SUFFER THE CHILDREN? There are no victims of the earthquake more heartbreaking than the children. The lead photo in this morning's New York Times is particularly wrenching: it depicts an Indian mother wailing over the bodies of dead children, some of them hers.
But it would appear that the sheer emotion of this tragedy has clouded the Times' news judgment. Consider the headline: "Toll in Undersea Earthquake Passes 25,000; a Third of the Dead Are Said to Be Children." Now, granted, the tone of the headline is just-the-facts. But by emphasizing that a third of those killed were children, the clear message is that they were disproportionately the victims of this awful tragedy.
The main story, by Seth Mydans, adds to that impression in the second paragraph:
The toll from the disaster - with more than 25,000 dead and many unaccounted for - came into sharper relief on a day when it seemed increasingly clear that at least a third of the dead were children, according to estimates by aid officials.

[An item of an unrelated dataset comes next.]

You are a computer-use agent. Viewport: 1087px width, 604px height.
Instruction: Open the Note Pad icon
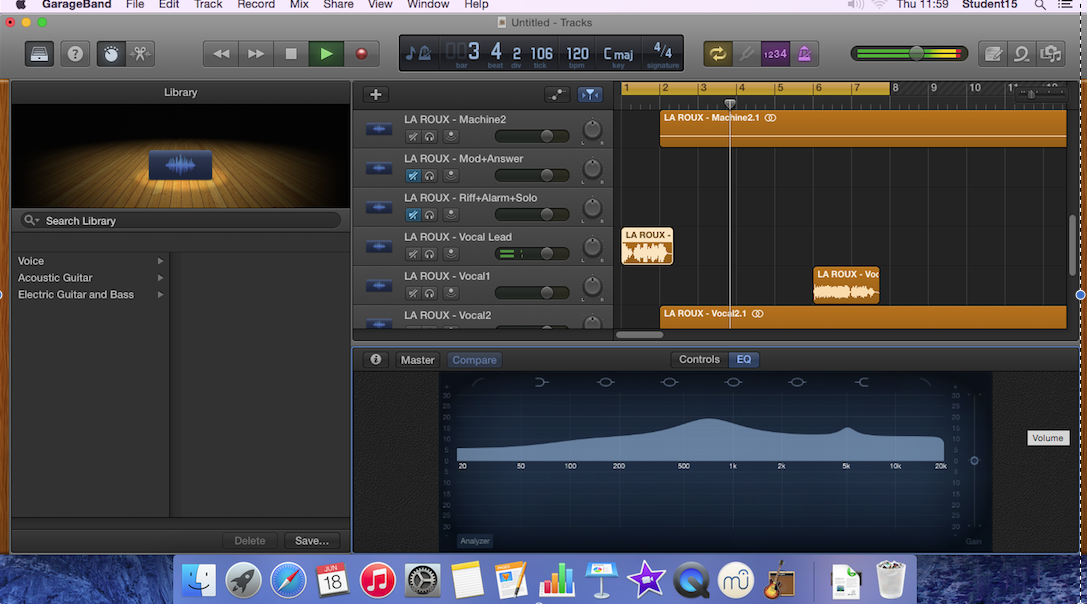(x=992, y=53)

Mydans's seventh paragraph expands on this - but contains an odd kicker:
The realization began to emerge Tuesday that the dead included an exceptionally high number of children who, aid officials suggested, were least able to grab onto trees or boats when the deadly waves smashed through villages and over beaches. Children make up at least half the population of Asia.
What? Let's back up for a moment. You don't have to be a math whiz to realize that if a third of the victims are children, but if at least half of all Asians are children, then, if anything, the victims of the earthquake were disproportionately adults.
Does this distinction matter? Not very much, perhaps. Journalists are struggling to make sense of these terrible events, and it's inevitable that some hyperbole is going to creep into their coverage. But editors back in the home office, at least, ought to be able to stop and think before putting together a front page that can't hold up its own internal logic.
TALK SOUP. Bob Garfield either wasn't thinking, or has a finely honed sense of irony. Actually, listeners already know he's dripping with irony. So the question is whether or not he was thinking.
I was listening to the podcast of NPR's On the Media while driving to work this morning when I heard Garfield's report on the media's overreliance on a few much-quoted experts, like congressional analyst Norman Ornstein and consumer advocate Gene Kimmelman.
So far, so good. But who was Garfield's main talking head? Why, it was Robert Thompson, director of the Center for the Study of Popular Television at Syracuse University, and no slouch himself in the talking-head department. Indeed, a search of just "major papers" on Lexis-Nexis for the past 12 months reveals that Thompson was trotted out for a quote 289 times.
Thompson is used as often as he is because he's accessible, and he always has something interesting to say. As they say in the trade, he gives good phone. In fact, I called upon him as recently as last week, for a piece I was writing on FCC chairman Michael Powell.
Still, there was something perversely amusing about listening to Thompson talk with Garfield about the need for journalists to expand their rolodexes beyond the usual suspects.
5 comments:
Obviously a tragedy, but a good observation concerning the children as a proportion of the population. Reminds me of an alarming commercial running last year from some alarm company, to wit: "25% of breakins occur between Memorial Day and Labor Day; is your house safe?" Well, let's see, End of May to beginning of September is 3 months - does thing mean anything?
Nature abhors a vacuum and these guys are trying to make a living filling it. Was it Dorothy Parker (or some other Algonquin Round Table type) who said:
"if you have nothing good to say about someone, ...say it to me"? Ironic that in an age of instant communication no one saw the tsunami coming and after it happened, we are spoonfed casualty counts on Drudge, with no one apparently able to get a macro view of things...
I heard a representative from Unicef this morning on the radio. (94.1 in Atlanta, I'm a Boston ex-pat) He also mentioned that almost 1/3 of the casualties are from children. In the very next sentence he said that 39% of the population in these areas are children, and then stated that children had difficulty swimming, holding onto branches, etc.
It's spreading.
I also heard that "On the Media" piece and wondered where the disclaimer was, since Bob Garfield does so often make snarky meta-comments. In his introduction to the item, in fact, he went through a list of topics and their pundits, and when he got to "advertising," paused and said, "Well . . . modesty forbids."
Well, there is something inherently more tragic about the death of a child than an adult, don't you think?
Anyway, this is common in reporting of tragedies - it's usually the phrase "women and children" that's used to make a story seem even more tragic. Children, as I say, I understand, but women's lives are more valuable than men's? A common double-standard that for some reason goes unremarked on by feminists.